Les and Mary Bell
Following in the faded footsteps of the famous explorer Major Lockyer and botanist F. M. Bailey we headed for the Helidon Hills in the Lockyer Valley, (106km west of Brisbane) in search of native flora, particularly native orchids. Our trip started in the town of Helidon and headed north along Seventeen Mile Road, up past the sandstone quarries, from which some of Brisbanes finest buildings are built, i.e. the Treasury Building. At approximately 8km we turned left into Goldmine Road.
Here we made our journey into the bush. Dominant native flora species included Acacia buxifolia ssp. pubiflora (Box-Leaf Wattle), with its profusion of yellow ball-shaped flowers, A. leiocalyx ssp. leiocalyx, (Early Flowering Black Wattle) with lemon flowers in long flowering spikes, Hardenbergia violacea (Purple Coral Pea),with its long racemes of purple pea flowers, Pultenaea petiolaris, with yellow flowers with a red keel, borne in terminal heads at the end of hairy branches, P. retusa (Blunt Bush Pea) with yellow flowers borne in terminal heads (this plant has indented leaf tips), Leucopogon biflorus (Twin-flowered Beard-heath), with white tubular flowers which curl back at the ends giving it a distinctive urn-shape and Aotus ericoides (Eggs and Bacon), with yellow and red pea shaped flowers.
We continued our journey and discovered another section of bushland. This area was more montane heathland containing such species as Banksia spinulosa var. collina (Hill Banksia). This plant is already in cultivation in many gardens. Tetratheca thymifolia (Black-eyed Susan), with its deep pink flowers, at first glance looks like a Boronia. Pimelea linifolia (Slender Riceflower) had white flowers with orange anthers in terminal heads approx. 2.5cm diameter, also a pink form growing close by. Goodenia bellidifolia (Fan Flower) is a small herbaceous plant with yellow flowers on an erect stem approx. 25cm tall.

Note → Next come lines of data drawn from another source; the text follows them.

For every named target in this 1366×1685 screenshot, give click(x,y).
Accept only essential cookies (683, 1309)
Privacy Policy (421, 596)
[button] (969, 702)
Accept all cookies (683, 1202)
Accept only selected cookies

Chloanthes parviflora, had beautiful bluey-green tubular flowers that hug close to the axil of the stem. And Phebalium obtusiflora was a brilliant plant with white star flowers and dark green foliage. All these plants would make lovely garden plants.
This bushland is at the head of Sheep Station Creek, in a sensitive location, being a narrow, coarse sandstone layer, bordered by sightly more fertile soils along Seventeen Mile Road. The need for preservation of this bush wonderland has been recognised for over 100 years, but could be lost to future generations by development.
Our final stop was at the private property of an old SGAP Member for many years. Here we checked out the rocky escarpment above Alice Creek. At last some orchids - Dendrobium kingianum (Rock Orchid) with its pink/mauve flowers had gained a precarious foothold in the rocky overhangs, which reminded us of the dangers some SGAPers put themselves into to see these plants in their natural habitat, with a steep drop of 100metres to the valley below.